The fact that the current constitution and the notion of ‘constitutionalism’ are at odds with each other was put under the spotlight at a recent ‘AMH Conversations’ event titled:“ The State of Constitutionalism in Zimbabwe,” held in Harare, Zimbabwe’s capital. The lack of alignment of the legal regime with the new constitution is putting paid decade-long lobby and advocacy efforts by civil society for a progressive and democratic constitution.
Former legislator and one of the key drafters of the new constitution, Munyaradzi Paul Mangwana, challenged Zimbabweans to demand the full implementation of the new Constitution’s provisions, saying the State would not serve up those rights on a silver platter.
“If we did like the Kenyans, who put up a special committee to ensure the implementation of the new Constitution, we would have been in a better position,” he said. “Politicians won’t make an effort to reduce their own powers unless pressure is put on them by civil society.”

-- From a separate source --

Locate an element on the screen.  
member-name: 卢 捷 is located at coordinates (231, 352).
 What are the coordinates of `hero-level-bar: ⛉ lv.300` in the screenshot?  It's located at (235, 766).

Mangwana added that State had an obligation to raise levels of awareness of the new constitution among the citizenry.
“The Constitution obligates the State to teach its civil service, police, and students about the new obligations as well as its provisions. So if that is not being done, there is a problem. People ought to challenge the Executive like what my learned colleague Biti and others are doing in the courts,” he said.
Mangwana also said that no measure had been put in place to effectively put in place the new constitution despite the fact that its provisions are among some of the best in the world.
“We rushed the constitution without proper transition mechanisms in place because elections were pending during that time, and because of that, we are now being faced by the mammoth task of aligning our laws with it, and this is now affecting its implementation. This is why we currently have constitutionalism debates that could not have been the case had we put proper transition mechanisms in place,” said Mangwana.
Another panellist, former finance minister Tendai Biti, accused the incumbent ZANU PF led government of dilly-dallying about implementing the new constitution.
“It’s not surprising that you hear Zanu PF saying that they want to change the Constitution because they are refusing to accept the new order.”
Political commentator, Pedzisayi Ruhanya, said that it was vital to understand the political dynamics in Zimbabwe.
What is the nature of the State that is governing us? We need to understand the political economy of our country,” Ruhanya said.
Prominent lawyer and legislator Jessie Majome said that only 20 percent of the new constitution has been implemented so far.
Since 2014 Hivos Southern Africa Hub has been providing support to Alpha Media Holdings, a leading newspaper publisher in Zimbabwe, to conduct dialogues on critical issues facing Zimbabwe.